4metals said:
Kevin,
Thank you for posting this thread, it is interesting.
Concerning the pots of lead oxide poured off from the stationary furnace that are added back into the rotary furnace, is that remelting performed as part of your job with you getting credit for the values recovered? I hope so because I will bet they are holding values! While skimming the surface it is impossible not to skim a little molten lead. That lead has your values in the alloy.
Another secondary point is that burning off of the lead is a rather toxic way to go. Cupellation with a bone ash hearth will still result in 10% of the lead volatilized but 90% is absorbed into the bone ash so you don't have to breathe it.
What you are doing is oxidizing lead metal into lead oxide and removing the lead oxide, along with the other base metal oxides, from a floating surface slag.
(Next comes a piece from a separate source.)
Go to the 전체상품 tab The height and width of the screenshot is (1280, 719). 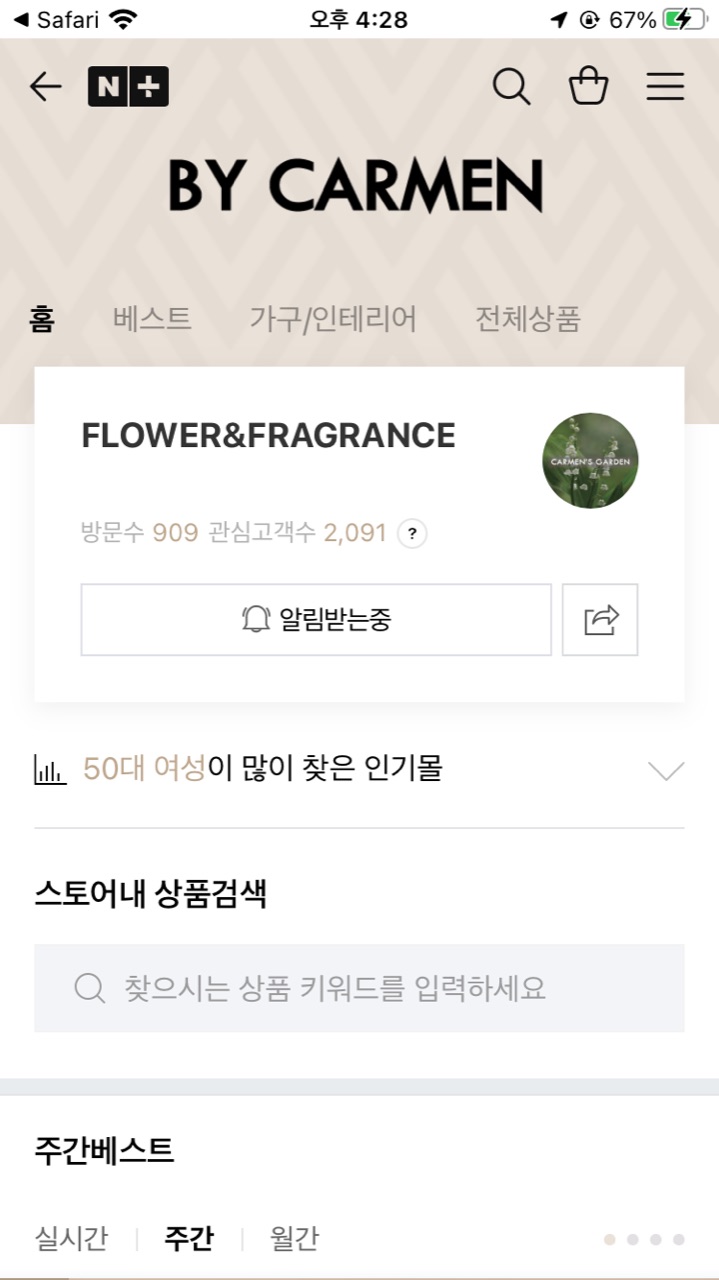[x=527, y=320]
Essentially the exact opposite of a litharge assay fusion.
Thank you sir.
The lead which is used as the main collector metals and its final poured off lead oxide belong to my partner. So I dont get paid or anything for that.
As for the values being in those lead oxide, I have tested this myself twice, gathered all the lead oxides which we have accumlated using my stationary furnace, and melt them in our own furnace and result was absolutley 0g of values.
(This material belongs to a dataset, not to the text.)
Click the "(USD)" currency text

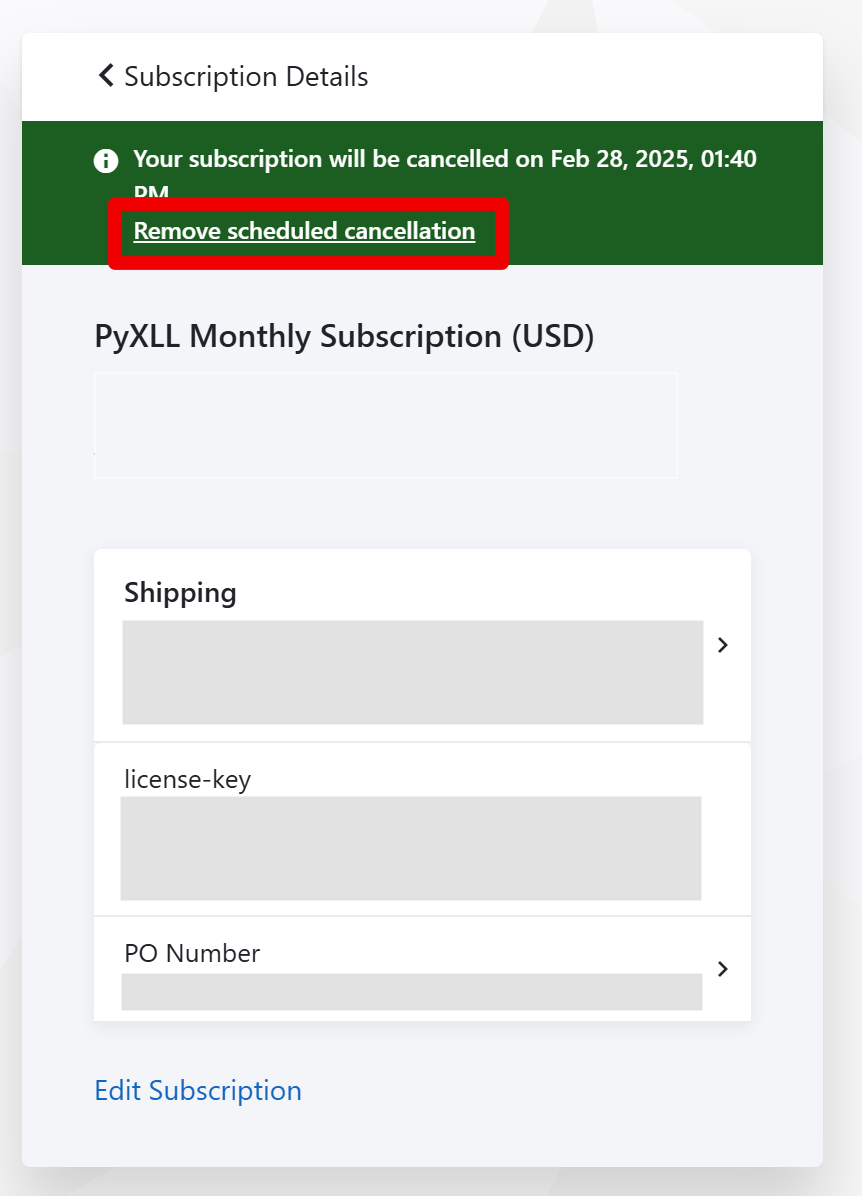(553, 336)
I also remelt the slags from my previous operations, and from over 500 kg of slags which was smelted using rotary furnace, we only recovered 2.2g of gold at the end. This was from many different batches, which tells me still a good recovery rate and minimal losses.
But I will do what Barren mention to just break a few slags and pan it.
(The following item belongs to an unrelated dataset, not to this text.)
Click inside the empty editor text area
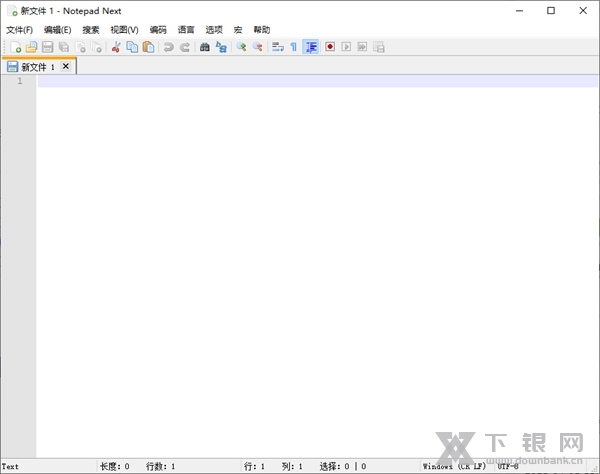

Also skimming is where these operators got skills, This is a simple test they do to make sure the lead is not coming off with the skimmed oxides, as they tilt the furnace, they collect a small sample on the metallic part of a shovel, if it is lead oxide mixed with base metals, once cooled, that stuff on metallic part of shovel will just fall as one piece, but it contains silver or value it will stick to shovel.
They claim once the silver is added, it will collect all the PMs in the molten lead.
As for fumes, we use the following filter and scrubbing system,
It contains cooling section, bag house and cyclone, all the lead fumes are collected by bags in the bag house. These recovered lead can make up to 6% of the lead used up in operation. Also recovered once a year.
So it is very enviromentally friendly operation, and local EPA approved.